Format the listing below as a JSON array of strings, with one string per line and no blank lines.

○ ○ ○ ○ ○ ○ ○

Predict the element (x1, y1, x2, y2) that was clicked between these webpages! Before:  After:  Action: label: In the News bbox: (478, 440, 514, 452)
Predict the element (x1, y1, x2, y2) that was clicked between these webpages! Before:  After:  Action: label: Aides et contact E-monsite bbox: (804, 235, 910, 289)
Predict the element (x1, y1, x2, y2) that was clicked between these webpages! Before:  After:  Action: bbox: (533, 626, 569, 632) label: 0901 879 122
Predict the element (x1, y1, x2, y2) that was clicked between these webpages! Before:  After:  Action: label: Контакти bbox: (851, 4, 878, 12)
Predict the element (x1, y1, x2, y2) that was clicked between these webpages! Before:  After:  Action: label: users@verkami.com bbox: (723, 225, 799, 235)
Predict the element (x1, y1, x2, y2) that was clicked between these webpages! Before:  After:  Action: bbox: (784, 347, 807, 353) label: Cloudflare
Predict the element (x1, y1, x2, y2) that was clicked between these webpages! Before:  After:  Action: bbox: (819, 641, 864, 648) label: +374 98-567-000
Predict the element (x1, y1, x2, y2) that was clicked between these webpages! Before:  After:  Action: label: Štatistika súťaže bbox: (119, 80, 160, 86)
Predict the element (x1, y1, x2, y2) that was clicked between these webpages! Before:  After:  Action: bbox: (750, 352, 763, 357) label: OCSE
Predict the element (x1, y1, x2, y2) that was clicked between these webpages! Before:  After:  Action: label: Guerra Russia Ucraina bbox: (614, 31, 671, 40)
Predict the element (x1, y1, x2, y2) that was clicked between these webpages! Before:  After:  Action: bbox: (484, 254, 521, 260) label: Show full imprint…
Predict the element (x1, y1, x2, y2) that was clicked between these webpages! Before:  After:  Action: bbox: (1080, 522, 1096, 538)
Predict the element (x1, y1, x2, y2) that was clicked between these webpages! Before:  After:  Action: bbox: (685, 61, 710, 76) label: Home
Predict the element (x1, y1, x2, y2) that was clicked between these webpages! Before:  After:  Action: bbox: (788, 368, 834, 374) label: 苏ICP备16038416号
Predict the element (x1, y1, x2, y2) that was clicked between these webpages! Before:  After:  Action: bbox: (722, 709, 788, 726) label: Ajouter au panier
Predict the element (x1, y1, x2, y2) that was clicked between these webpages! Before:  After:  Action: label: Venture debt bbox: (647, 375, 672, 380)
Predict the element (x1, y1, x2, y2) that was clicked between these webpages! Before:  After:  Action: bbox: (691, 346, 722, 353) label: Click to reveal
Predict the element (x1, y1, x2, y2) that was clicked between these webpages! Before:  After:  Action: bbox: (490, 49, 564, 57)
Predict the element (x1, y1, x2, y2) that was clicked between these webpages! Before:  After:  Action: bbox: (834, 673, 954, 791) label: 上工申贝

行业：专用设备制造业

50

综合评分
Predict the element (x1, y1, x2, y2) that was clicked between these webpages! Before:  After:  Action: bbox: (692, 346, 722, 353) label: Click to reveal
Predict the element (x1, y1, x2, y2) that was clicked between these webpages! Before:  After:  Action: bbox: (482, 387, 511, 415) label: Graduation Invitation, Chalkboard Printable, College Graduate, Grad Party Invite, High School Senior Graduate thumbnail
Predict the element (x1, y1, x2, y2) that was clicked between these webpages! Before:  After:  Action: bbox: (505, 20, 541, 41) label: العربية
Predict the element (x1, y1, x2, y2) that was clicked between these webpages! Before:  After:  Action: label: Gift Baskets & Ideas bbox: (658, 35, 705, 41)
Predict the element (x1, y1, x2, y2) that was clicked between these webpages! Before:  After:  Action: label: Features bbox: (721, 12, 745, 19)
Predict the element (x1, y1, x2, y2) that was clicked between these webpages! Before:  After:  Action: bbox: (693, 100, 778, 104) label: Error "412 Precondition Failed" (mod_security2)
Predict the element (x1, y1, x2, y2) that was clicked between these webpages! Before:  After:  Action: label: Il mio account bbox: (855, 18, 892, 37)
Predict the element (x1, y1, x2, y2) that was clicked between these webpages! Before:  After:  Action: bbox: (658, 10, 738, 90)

○ ○ ○ ○ ○ ○ ○

*Answer to this exercise*.
[
  "Predict the element (x1, y1, x2, y2) that was clicked between these webpages! Before:  After:  Action: label: In the News bbox: (478, 440, 514, 452)",
  "Predict the element (x1, y1, x2, y2) that was clicked between these webpages! Before:  After:  Action: label: Aides et contact E-monsite bbox: (804, 235, 910, 289)",
  "Predict the element (x1, y1, x2, y2) that was clicked between these webpages! Before:  After:  Action: bbox: (533, 626, 569, 632) label: 0901 879 122",
  "Predict the element (x1, y1, x2, y2) that was clicked between these webpages! Before:  After:  Action: label: Контакти bbox: (851, 4, 878, 12)",
  "Predict the element (x1, y1, x2, y2) that was clicked between these webpages! Before:  After:  Action: label: users@verkami.com bbox: (723, 225, 799, 235)",
  "Predict the element (x1, y1, x2, y2) that was clicked between these webpages! Before:  After:  Action: bbox: (784, 347, 807, 353) label: Cloudflare",
  "Predict the element (x1, y1, x2, y2) that was clicked between these webpages! Before:  After:  Action: bbox: (819, 641, 864, 648) label: +374 98-567-000",
  "Predict the element (x1, y1, x2, y2) that was clicked between these webpages! Before:  After:  Action: label: Štatistika súťaže bbox: (119, 80, 160, 86)",
  "Predict the element (x1, y1, x2, y2) that was clicked between these webpages! Before:  After:  Action: bbox: (750, 352, 763, 357) label: OCSE",
  "Predict the element (x1, y1, x2, y2) that was clicked between these webpages! Before:  After:  Action: label: Guerra Russia Ucraina bbox: (614, 31, 671, 40)",
  "Predict the element (x1, y1, x2, y2) that was clicked between these webpages! Before:  After:  Action: bbox: (484, 254, 521, 260) label: Show full imprint…",
  "Predict the element (x1, y1, x2, y2) that was clicked between these webpages! Before:  After:  Action: bbox: (1080, 522, 1096, 538)",
  "Predict the element (x1, y1, x2, y2) that was clicked between these webpages! Before:  After:  Action: bbox: (685, 61, 710, 76) label: Home",
  "Predict the element (x1, y1, x2, y2) that was clicked between these webpages! Before:  After:  Action: bbox: (788, 368, 834, 374) label: 苏ICP备16038416号",
  "Predict the element (x1, y1, x2, y2) that was clicked between these webpages! Before:  After:  Action: bbox: (722, 709, 788, 726) label: Ajouter au panier",
  "Predict the element (x1, y1, x2, y2) that was clicked between these webpages! Before:  After:  Action: label: Venture debt bbox: (647, 375, 672, 380)",
  "Predict the element (x1, y1, x2, y2) that was clicked between these webpages! Before:  After:  Action: bbox: (691, 346, 722, 353) label: Click to reveal",
  "Predict the element (x1, y1, x2, y2) that was clicked between these webpages! Before:  After:  Action: bbox: (490, 49, 564, 57)",
  "Predict the element (x1, y1, x2, y2) that was clicked between these webpages! Before:  After:  Action: bbox: (834, 673, 954, 791) label: 上工申贝",
  "行业：专用设备制造业",
  "50",
  "综合评分",
  "Predict the element (x1, y1, x2, y2) that was clicked between these webpages! Before:  After:  Action: bbox: (692, 346, 722, 353) label: Click to reveal",
  "Predict the element (x1, y1, x2, y2) that was clicked between these webpages! Before:  After:  Action: bbox: (482, 387, 511, 415) label: Graduation Invitation, Chalkboard Printable, College Graduate, Grad Party Invite, High School Senior Graduate thumbnail",
  "Predict the element (x1, y1, x2, y2) that was clicked between these webpages! Before:  After:  Action: bbox: (505, 20, 541, 41) label: العربية",
  "Predict the element (x1, y1, x2, y2) that was clicked between these webpages! Before:  After:  Action: label: Gift Baskets & Ideas bbox: (658, 35, 705, 41)",
  "Predict the element (x1, y1, x2, y2) that was clicked between these webpages! Before:  After:  Action: label: Features bbox: (721, 12, 745, 19)",
  "Predict the element (x1, y1, x2, y2) that was clicked between these webpages! Before:  After:  Action: bbox: (693, 100, 778, 104) label: Error \"412 Precondition Failed\" (mod_security2)",
  "Predict the element (x1, y1, x2, y2) that was clicked between these webpages! Before:  After:  Action: label: Il mio account bbox: (855, 18, 892, 37)",
  "Predict the element (x1, y1, x2, y2) that was clicked between these webpages! Before:  After:  Action: bbox: (658, 10, 738, 90)"
]